Required work:
Transcribe the data underneath exactly. No images belong in your version.

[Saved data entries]
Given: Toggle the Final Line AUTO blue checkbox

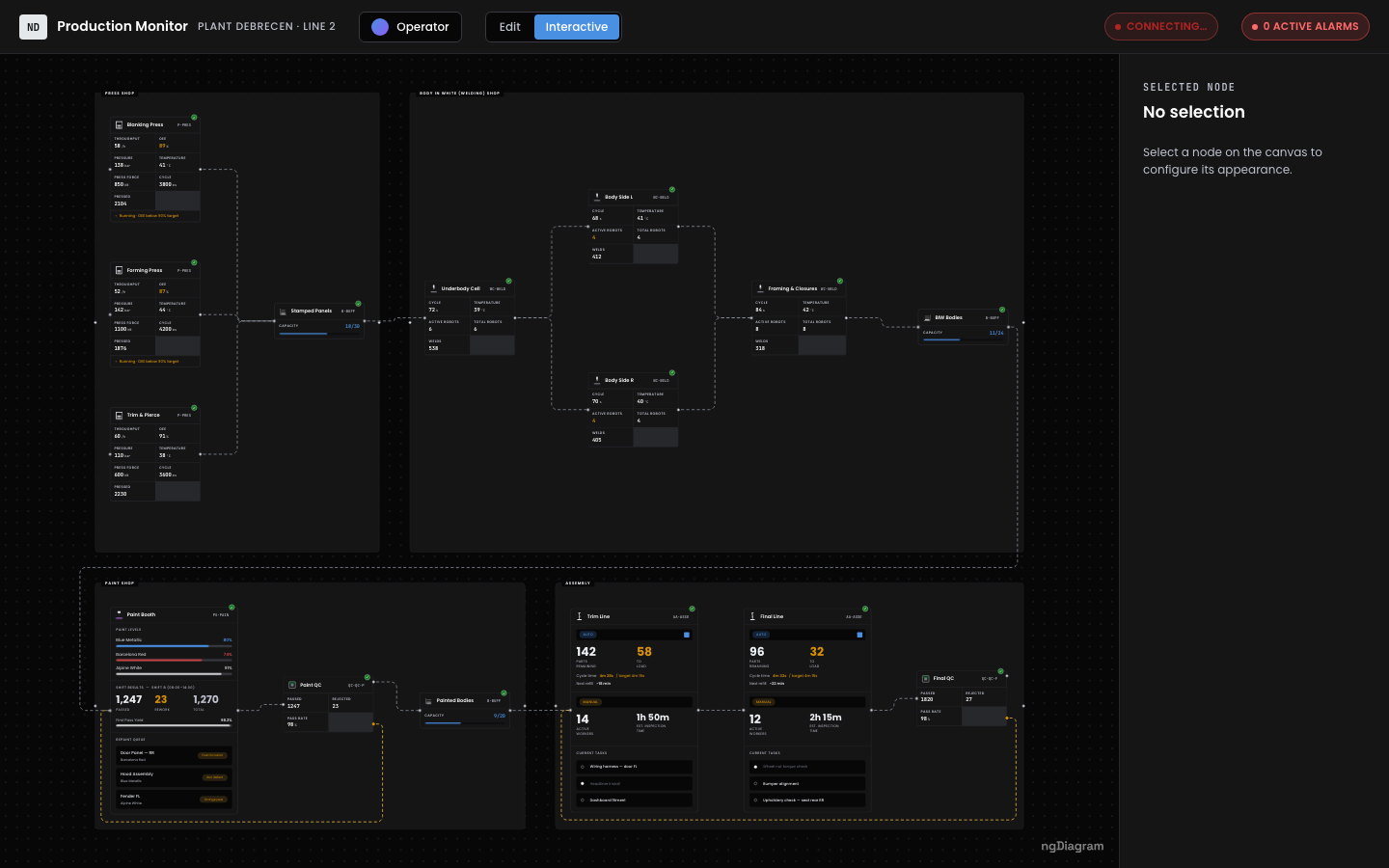Looking at the screenshot, I should [859, 635].
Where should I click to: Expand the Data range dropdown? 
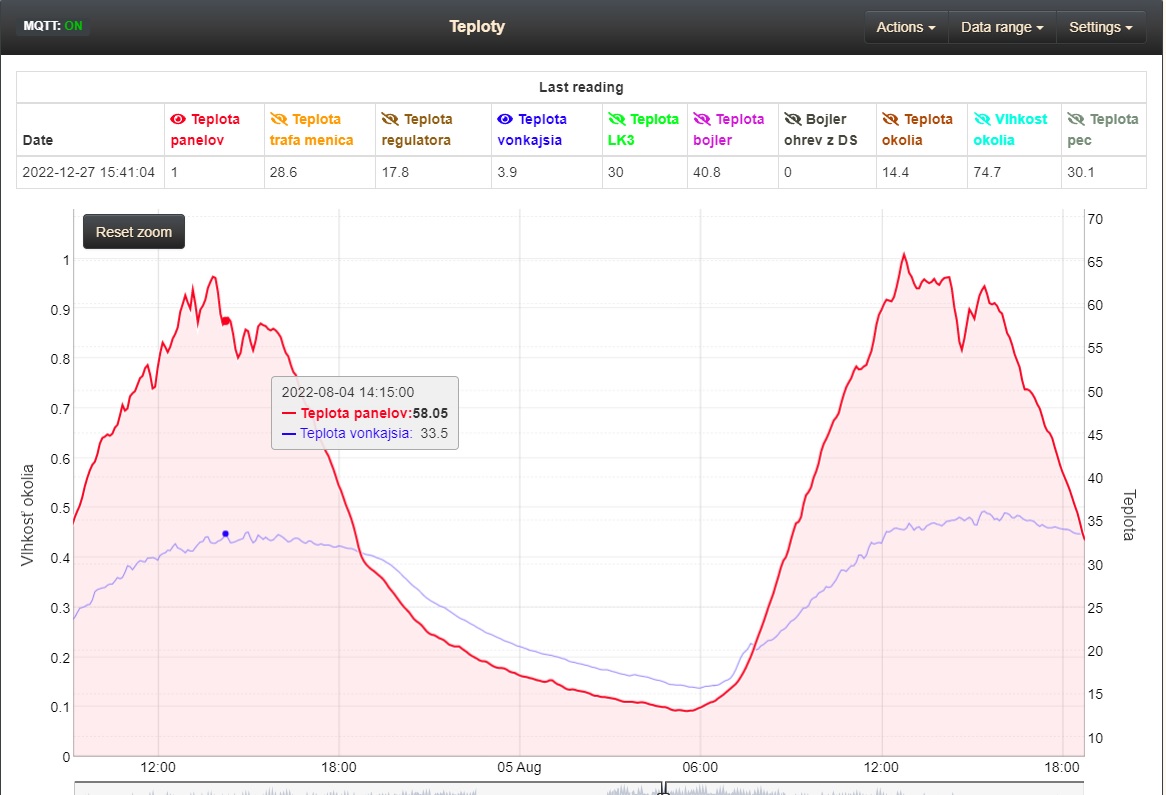click(x=1001, y=27)
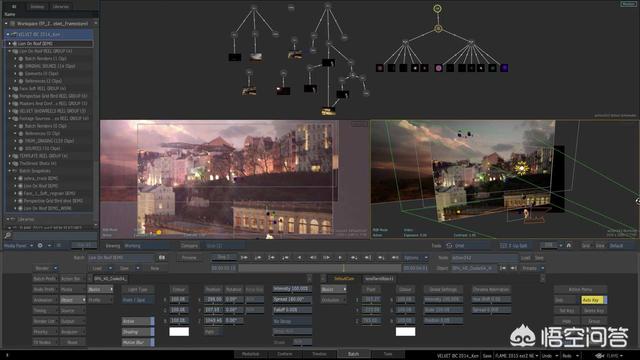Toggle the yellow Auto Key button

pyautogui.click(x=594, y=300)
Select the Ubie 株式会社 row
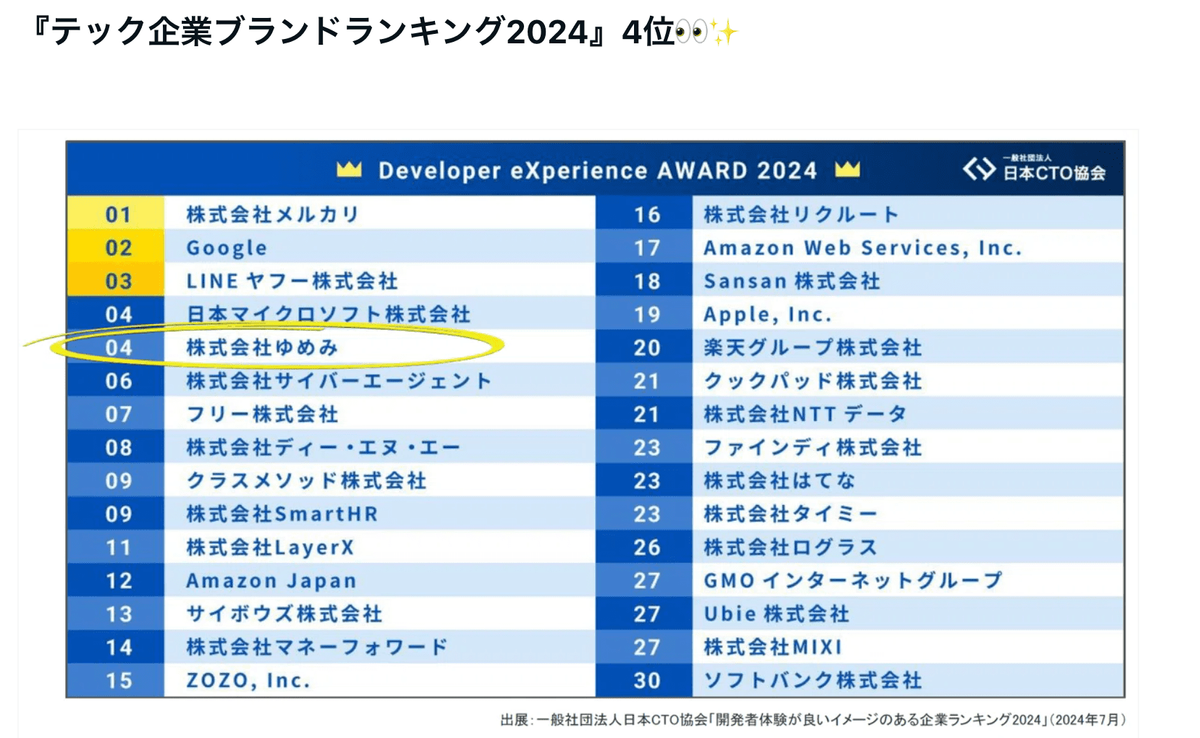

Your response:
Given: Toggle the Final Line AUTO blue checkbox

Looking at the screenshot, I should [859, 635].
Where should I click to: Expand the Data range dropdown? 
click(x=1001, y=27)
Toggle the yellow Auto Key button

pyautogui.click(x=594, y=300)
Select the Ubie 株式会社 row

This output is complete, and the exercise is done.